You are your child’s example. Do you want your child yelling when they are upset? Do not discipline out of anger. Take a deep breath, count to 10, and then regroup when you are frustrated yourself. Do not yell at your children unless they are in immediate danger. For example, if your toddler is walking up to a snake in the yard, etc and you need their attention right away for their own safety.
Instead of yelling, try getting down to your toddler’s level and making eye contact. Then, you can have an assertive voice that shows your toddler you are giving them directions, without screaming or yelling. If they still aren’t following directions, give a consequence.
“How Do I Discipline My 2 Year Old Toddler?”
Toddlers understand much more than we give them credit for. It is important that you repetitively teach your child what you are expecting from them. Then be consistent with age-appropriate consequences. I give examples of consequences for toddlers in this post.
“What is the Most Effective Method of Discipline for a Toddler?”
The most effective method of toddler discipline is repetitively teaching your toddler over and over again what you expect from them. Give your toddler lots of attention, give your toddler praise when they are following directions, and correction when they are not following directions.

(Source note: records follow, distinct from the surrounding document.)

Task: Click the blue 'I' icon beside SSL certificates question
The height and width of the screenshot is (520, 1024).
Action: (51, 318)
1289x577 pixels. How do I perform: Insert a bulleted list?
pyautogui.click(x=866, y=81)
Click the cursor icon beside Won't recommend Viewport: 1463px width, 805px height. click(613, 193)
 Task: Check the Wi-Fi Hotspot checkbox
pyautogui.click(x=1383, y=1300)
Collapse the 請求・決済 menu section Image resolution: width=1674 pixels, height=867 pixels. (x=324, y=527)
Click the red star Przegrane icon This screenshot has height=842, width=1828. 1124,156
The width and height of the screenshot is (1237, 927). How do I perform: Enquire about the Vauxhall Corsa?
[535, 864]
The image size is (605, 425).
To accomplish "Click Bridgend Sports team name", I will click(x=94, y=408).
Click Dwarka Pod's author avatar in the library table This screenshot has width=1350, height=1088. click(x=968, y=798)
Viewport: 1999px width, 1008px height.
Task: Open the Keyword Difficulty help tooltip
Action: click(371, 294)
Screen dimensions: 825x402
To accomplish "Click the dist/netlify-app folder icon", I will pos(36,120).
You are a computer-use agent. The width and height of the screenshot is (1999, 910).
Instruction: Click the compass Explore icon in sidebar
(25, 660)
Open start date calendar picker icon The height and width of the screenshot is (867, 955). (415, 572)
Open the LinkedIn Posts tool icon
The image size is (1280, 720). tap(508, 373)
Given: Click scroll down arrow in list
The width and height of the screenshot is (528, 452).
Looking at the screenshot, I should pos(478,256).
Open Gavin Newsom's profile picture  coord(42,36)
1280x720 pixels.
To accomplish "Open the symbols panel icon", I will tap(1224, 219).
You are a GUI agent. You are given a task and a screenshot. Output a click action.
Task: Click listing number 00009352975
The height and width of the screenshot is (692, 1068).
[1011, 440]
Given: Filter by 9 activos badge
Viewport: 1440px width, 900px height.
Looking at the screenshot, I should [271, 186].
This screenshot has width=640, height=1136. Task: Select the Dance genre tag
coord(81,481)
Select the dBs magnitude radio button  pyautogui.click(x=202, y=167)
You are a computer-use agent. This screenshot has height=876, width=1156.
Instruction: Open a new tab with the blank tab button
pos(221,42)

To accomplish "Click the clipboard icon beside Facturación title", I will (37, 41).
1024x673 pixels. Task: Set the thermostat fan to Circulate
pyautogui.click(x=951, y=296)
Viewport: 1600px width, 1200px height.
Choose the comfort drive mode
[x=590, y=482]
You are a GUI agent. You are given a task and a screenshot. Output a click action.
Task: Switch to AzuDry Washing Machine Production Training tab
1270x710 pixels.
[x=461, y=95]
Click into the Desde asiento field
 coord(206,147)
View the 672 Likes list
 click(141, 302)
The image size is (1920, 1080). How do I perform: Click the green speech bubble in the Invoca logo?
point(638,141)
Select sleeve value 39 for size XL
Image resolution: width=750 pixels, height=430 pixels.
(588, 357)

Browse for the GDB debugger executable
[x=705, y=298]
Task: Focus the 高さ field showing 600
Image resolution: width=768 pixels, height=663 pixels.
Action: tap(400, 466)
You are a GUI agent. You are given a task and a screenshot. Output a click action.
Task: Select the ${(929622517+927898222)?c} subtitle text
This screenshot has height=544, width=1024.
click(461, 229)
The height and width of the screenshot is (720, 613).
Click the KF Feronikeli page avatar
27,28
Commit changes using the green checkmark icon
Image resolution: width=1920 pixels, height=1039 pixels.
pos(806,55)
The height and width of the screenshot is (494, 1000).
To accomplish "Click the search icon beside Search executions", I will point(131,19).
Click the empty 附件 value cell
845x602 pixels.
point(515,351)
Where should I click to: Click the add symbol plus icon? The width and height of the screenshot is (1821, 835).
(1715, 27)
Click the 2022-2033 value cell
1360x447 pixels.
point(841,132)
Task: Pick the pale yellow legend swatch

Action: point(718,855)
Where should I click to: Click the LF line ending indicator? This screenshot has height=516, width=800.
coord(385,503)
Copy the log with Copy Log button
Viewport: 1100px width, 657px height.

Correction looks like, you asked your toddler to sit down and your toddler continued to stand. You get your toddler’s attention, make sure your toddler is making eye contact with you. You ask your toddler to again sit down. If your toddler does not sit down, you gently help your toddler sit and give your toddler lots of praise by saying something like “thank you so much for sitting!”. Even though you had to help them follow the direction, your toddler is still doing what you asked.